# Conversational bots/Natural language processing

The echo bot presented in the previous section processes the text inputted by the user as a whole. There are natural language processing (NLP) tools for English and other languages that tokenise and analyse sentences but the iBot app relieves us from having to use them on the server because it carries out this task on the user's device and sends the results to the server. This is a useful function, if only for the fact that you don't have to burden the server with additional code.

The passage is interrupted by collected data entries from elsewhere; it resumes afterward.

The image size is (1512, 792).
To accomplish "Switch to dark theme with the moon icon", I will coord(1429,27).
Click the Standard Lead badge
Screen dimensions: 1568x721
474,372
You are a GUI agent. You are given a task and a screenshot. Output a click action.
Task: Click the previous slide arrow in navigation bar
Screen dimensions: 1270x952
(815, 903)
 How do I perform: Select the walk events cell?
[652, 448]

The iBot app delivers to the server a list of tokens (in the tokens attribute). For example, the sentence I don't like vegetables is tokenised as [I,do,n't,like,vegetables]. More importantly, a complete morphological analysis is delivered in the chart attribute. Human languages are ambiguous, that is, a word might have several meanings. For example, the word book can be a noun or a verb, as in I bought a book and I want to book a hotel respectively. The morphological analyser delivers a list of all the possible meanings in the form of a table (so-called chart) to a parser whose task it is to analyse the text syntactically. One of the by-products of syntactic analysis is the morphological disambiguation of the text.

In what follows we'll implement a chart parser aimed at building syntactic structures of sentences. Chart parsing was invented by Alain Colmerauer and later improved by Martin Kay and others. It is an algorithm that makes use of dynamic programming, thanks to which the time complexity of (context-free) parsing is only ${\displaystyle O(n^{3})}$.

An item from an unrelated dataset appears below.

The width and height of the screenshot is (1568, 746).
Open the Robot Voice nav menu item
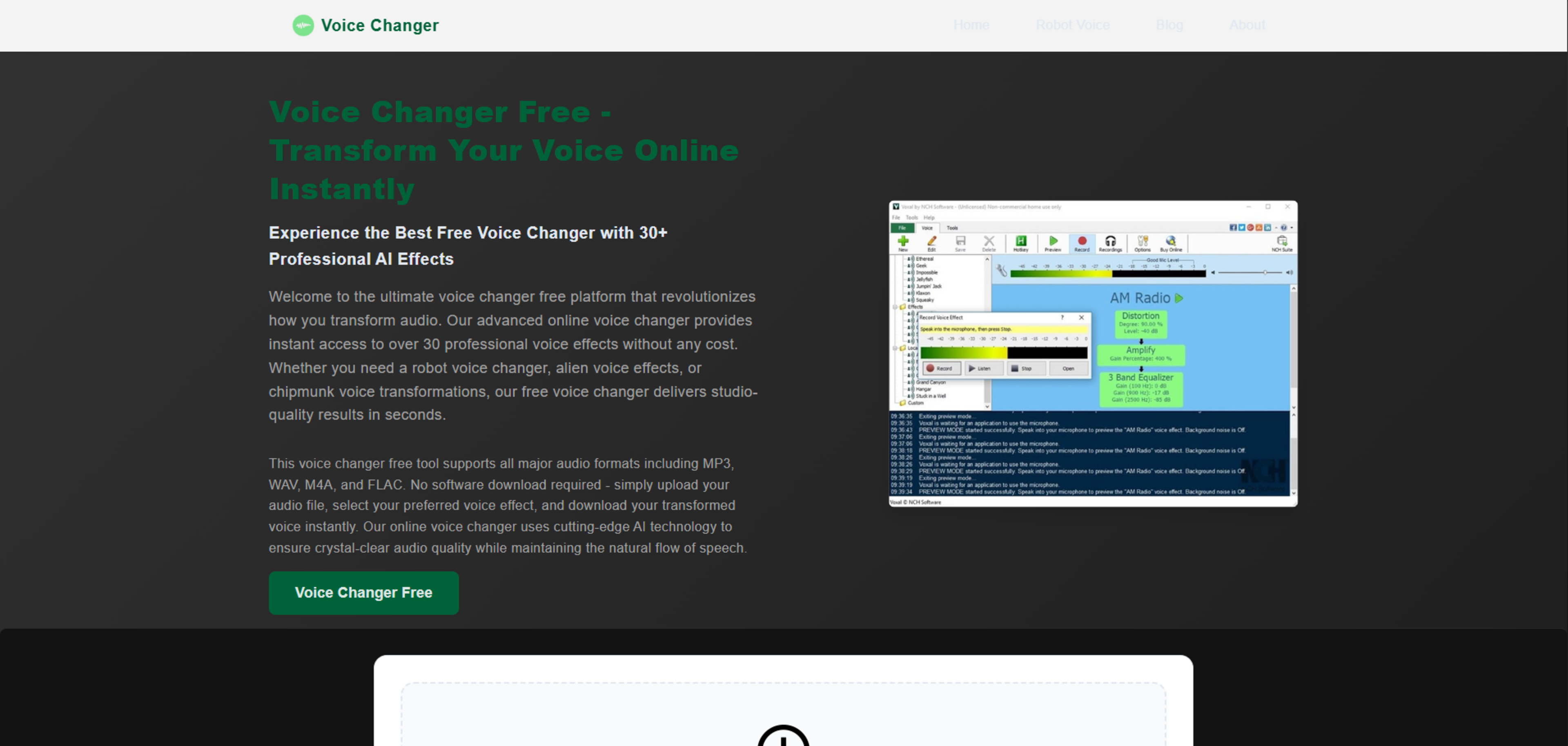pyautogui.click(x=1073, y=25)
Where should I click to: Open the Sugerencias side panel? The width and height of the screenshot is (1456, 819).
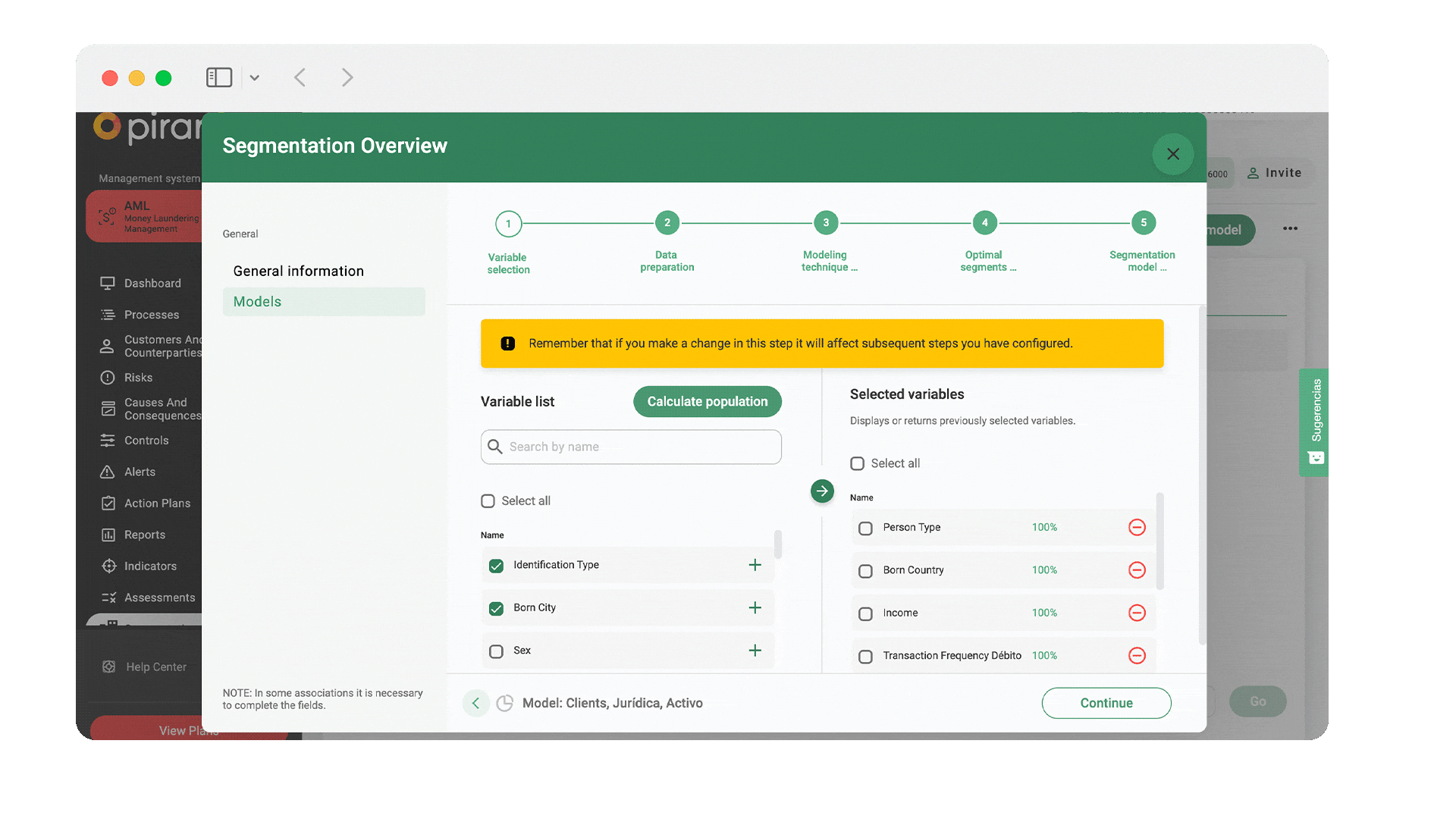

To construct syntactic structures we'll use context-free rules and feature structures. On the left side of a rule is a symbol (so-called nonterminal) that represents a phrase. On the right side is a list of symbols that represent the phrases out of which the bigger phrase is composed. Feature structures are attribute-value matrices (AVM) that contain morphological and syntactic properties of words and phrases. For example, the following rule represents a verb phrase (VP) with an optional noun phrase (NP) serving as its direct object:

${\displaystyle {\begin{array}{llcc}\mathrm {VP} &\rightarrow &\mathrm {V} &(\mathrm {NP} )\\&&{\mathfrak {M}}={\mathfrak {D}}&{\mathfrak {M}}({\mathsf {dobj}})={\mathfrak {D}}\\\end{array}}}$

The equations beneath the symbols on the right are used to build up the feature structure of the phrase. ${\displaystyle {\mathfrak {M}}}$ stands for the feature structure of the mother node and ${\displaystyle {\mathfrak {D}}}$ for that of the daughter node. In the rule given above, ${\displaystyle {\mathfrak {M}}={\mathfrak {D}}}$ states that the feature structure of V unifies with that of VP and ${\displaystyle {\mathfrak {M}}({\mathsf {dobj}})={\mathfrak {D}}}$ states that the feature structure of the NP unifies with the dobj (direct object) attribute of the mother node's feature structure. For example, for the verb phrase reading books whose syntax tree is ${\displaystyle [_{\textrm {VP}}[_{\textrm {V}}{\textrm {reading}}][_{\textrm {NP}}{\textrm {books}}]]}$, we would get the following feature structure:

${\displaystyle \left[{\begin{array}{ll}{\textrm {FUNC}}&{\textrm {'read'}}\\{\textrm {VFORM}}&{\textrm {ger}}\\{\textrm {DOBJ}}&\left[{\begin{array}{ll}\mathrm {FUNC} &{\textrm {'book'}}\\\mathrm {NUMBER} &{\textrm {pl}}\\\end{array}}\right]\\\end{array}}\right]}$

The lexico-semantic information (FUNC) and the additional attributes of the individual words are provided by the lexicon.

# A sample grammar

You can implement grammars using the parser downloadable (for OS X and Linux) from here. Below is a simple grammar:

// the girl reads a book

0 Det ^det=1 .
1 N	^func=girl ^person?3.
2 V	^func=read ^vform=fin ^tense=pres.
3 Det ^det=0 .
4 N	^func=book ^person?3 .

NP -> Det? A* N .
^=. ; ^adj+. ; ^=. ;
VP -> V NP? .
^=. ^voice=act ; ^obj=. ;
S -> NP VP .
^subj=. ; ^=. ^vform=fin ;


Note that you have to provide the initial chart, that is, there is no built-in morphological analyser. The lines beginning with numbers define the initial chart (analysed words of the input sentence). The other lines define context-free rules with annotations, whereby ^ means ${\displaystyle {\mathfrak {M}}}$ and . means ${\displaystyle {\mathfrak {D}}}$. The operator = signifies equality (unification), the operator ? signifies a default value and + signifies set membership (${\displaystyle \in }$). After saving the code to grammar.txt, run the parser using ./parser grammar.txt.